--- GOAL ---
Report each line below that contains the word "screenshot".

--- DATA LINES ---
* begin *
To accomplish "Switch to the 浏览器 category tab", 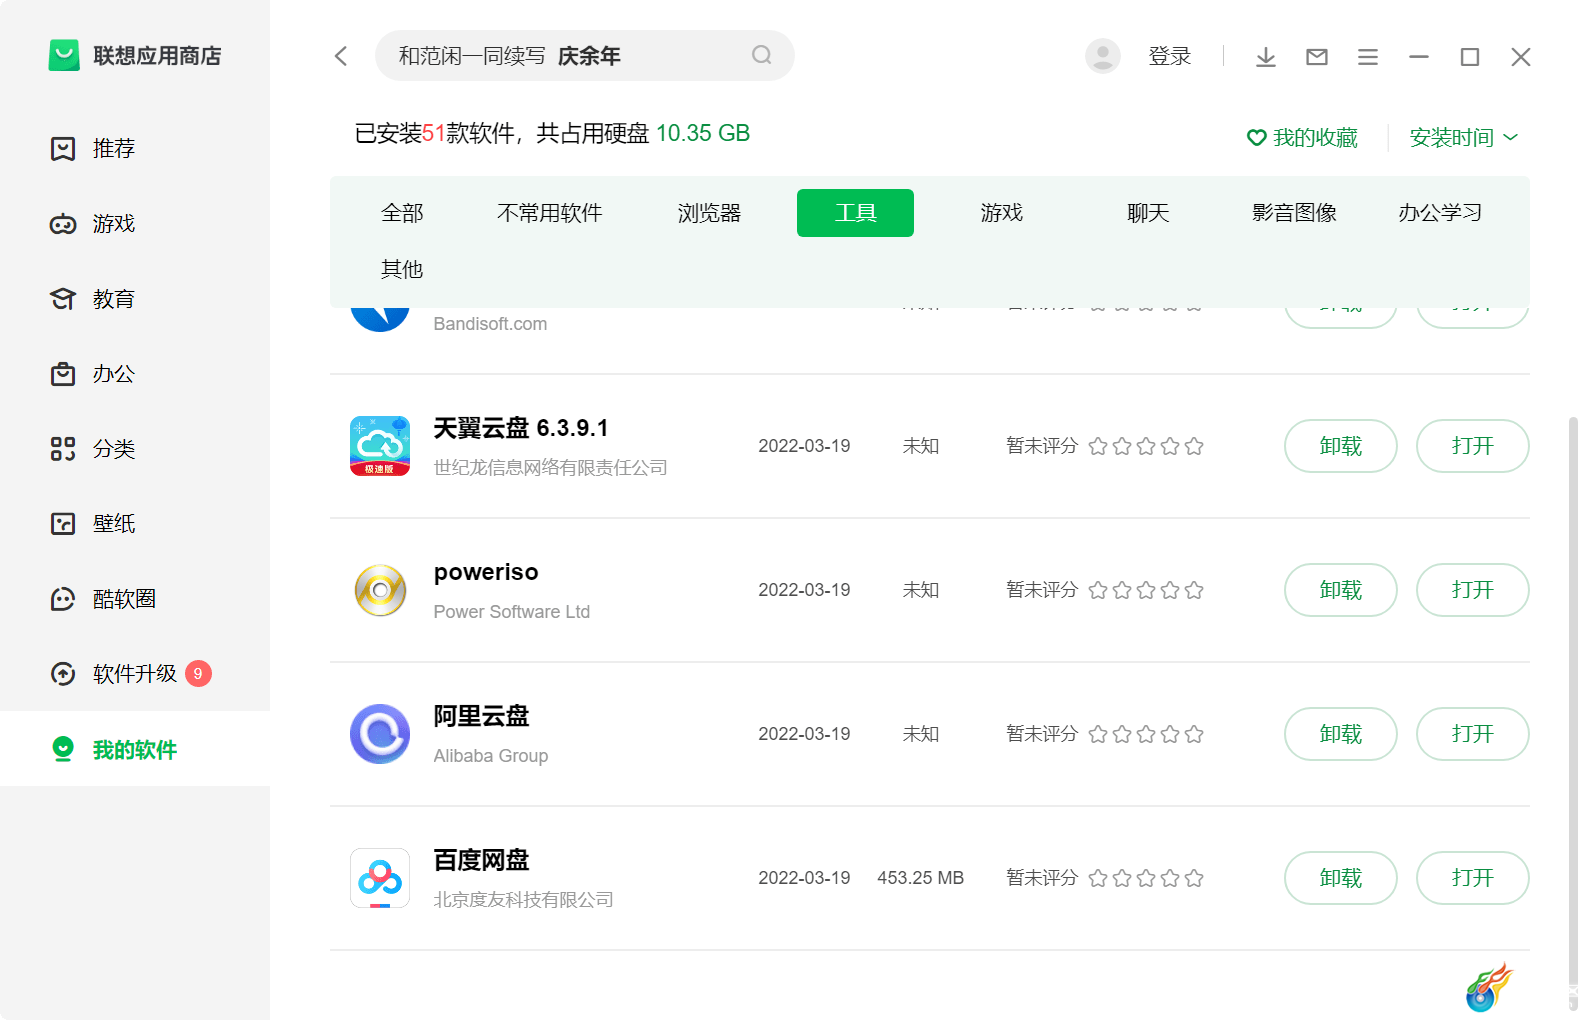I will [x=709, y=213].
* end *
* begin *
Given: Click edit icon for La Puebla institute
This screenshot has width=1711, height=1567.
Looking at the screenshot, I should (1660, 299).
* end *
* begin *
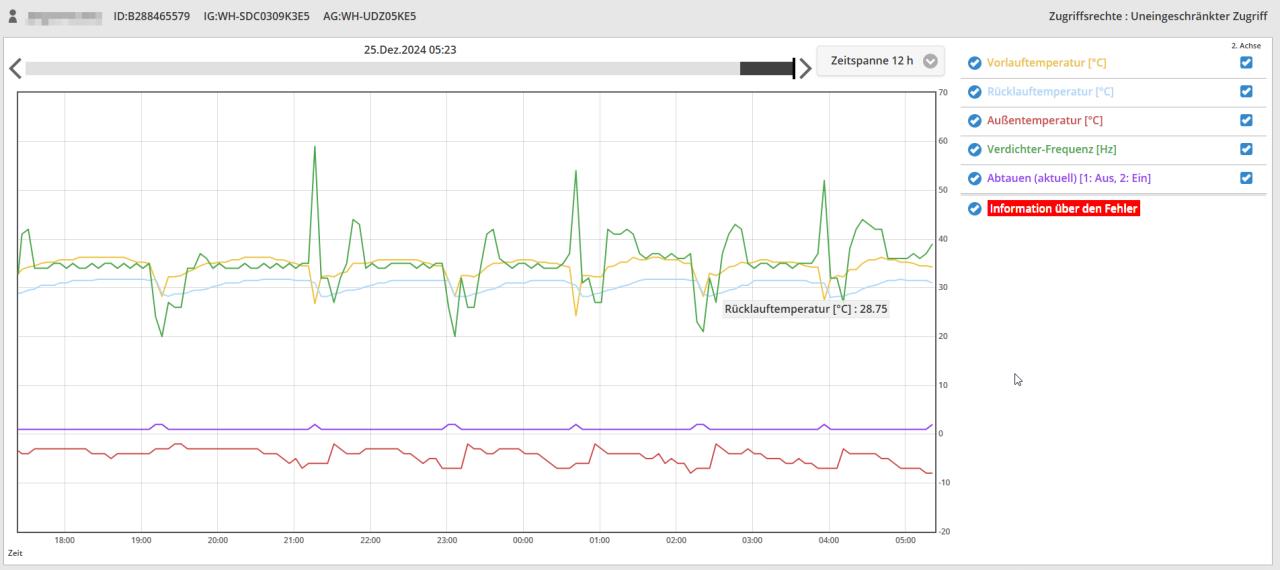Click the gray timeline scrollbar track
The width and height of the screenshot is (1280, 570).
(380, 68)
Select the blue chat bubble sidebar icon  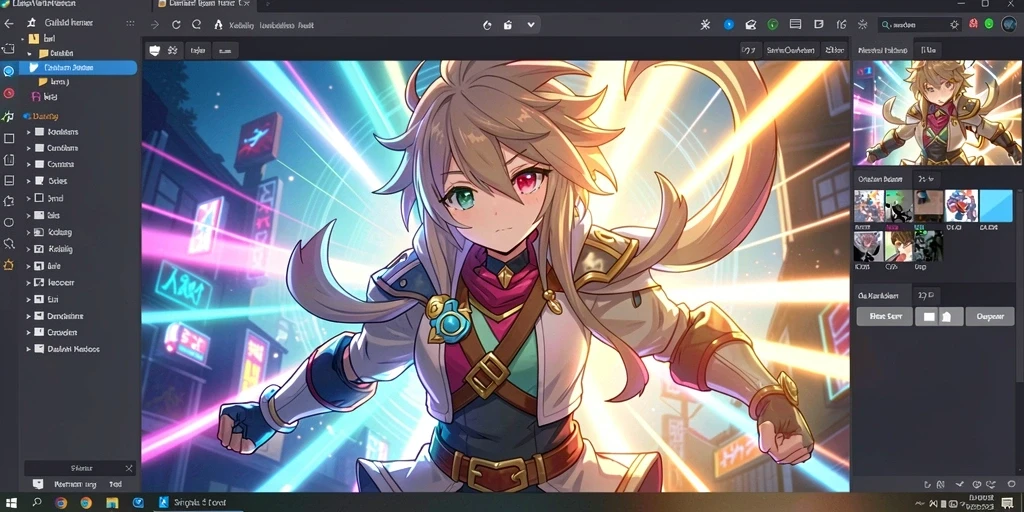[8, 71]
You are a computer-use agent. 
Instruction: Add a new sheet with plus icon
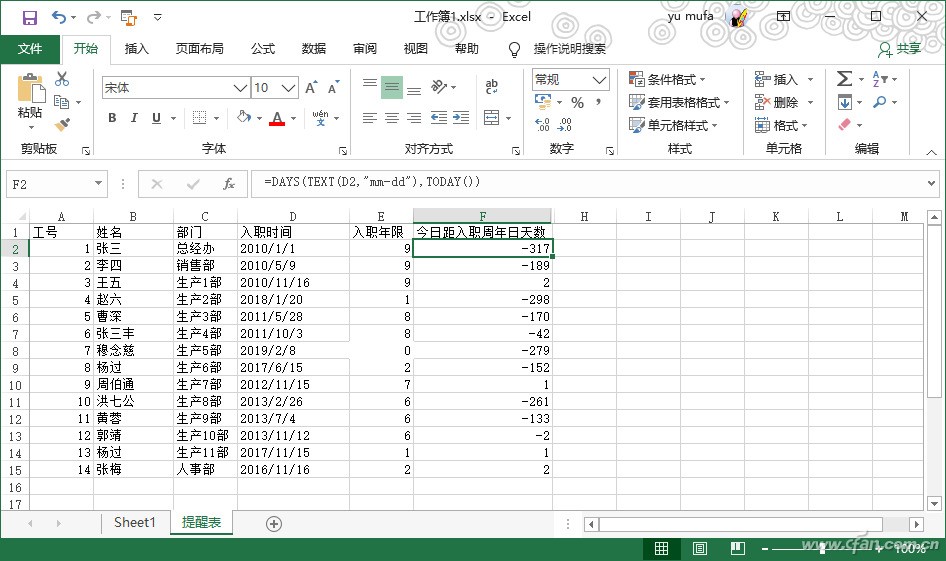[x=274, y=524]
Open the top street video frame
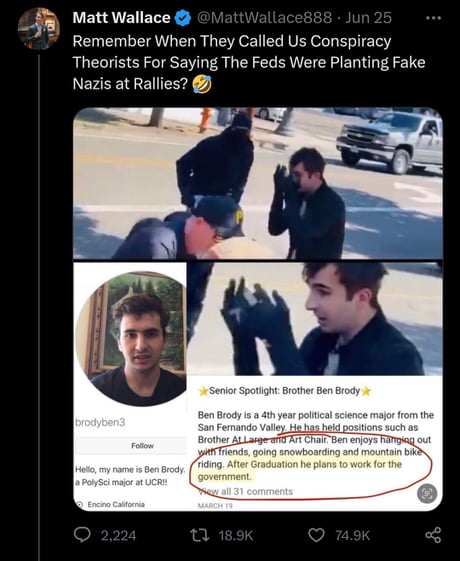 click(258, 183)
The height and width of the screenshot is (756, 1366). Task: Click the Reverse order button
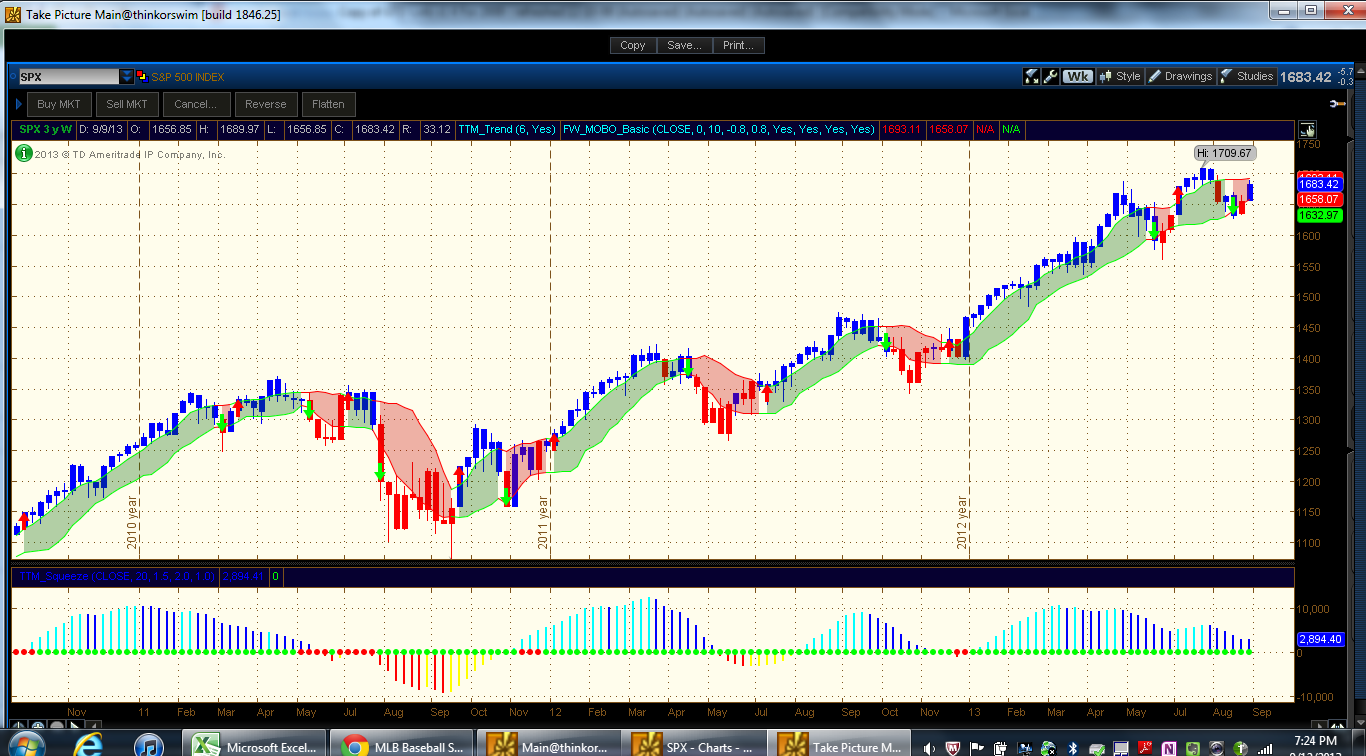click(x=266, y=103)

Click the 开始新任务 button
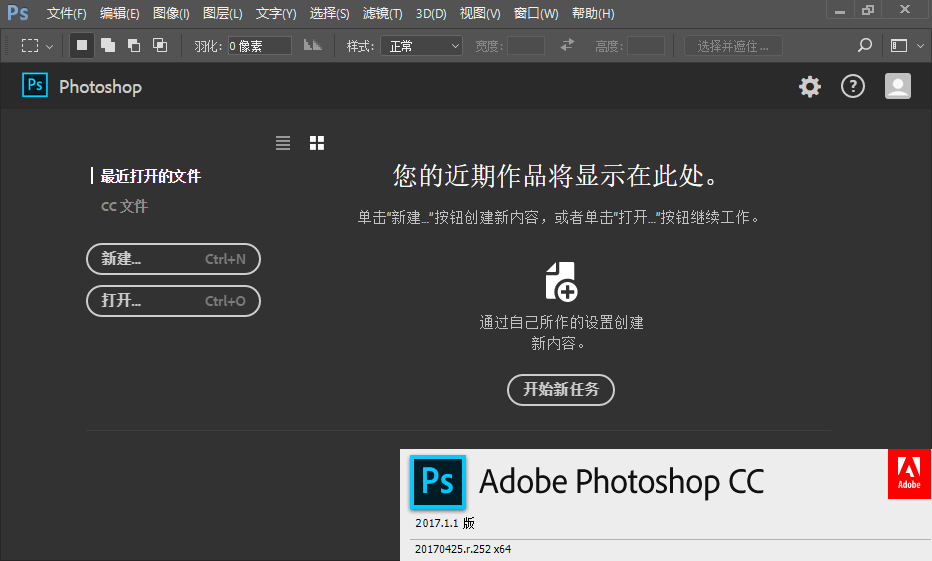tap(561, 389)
* end *
--- TASK RESULT ---
This screenshot has width=1711, height=1567.
Looking at the screenshot, I should (1660, 299).
The width and height of the screenshot is (1280, 570).
The height and width of the screenshot is (756, 1366). Task: Click the Reverse order button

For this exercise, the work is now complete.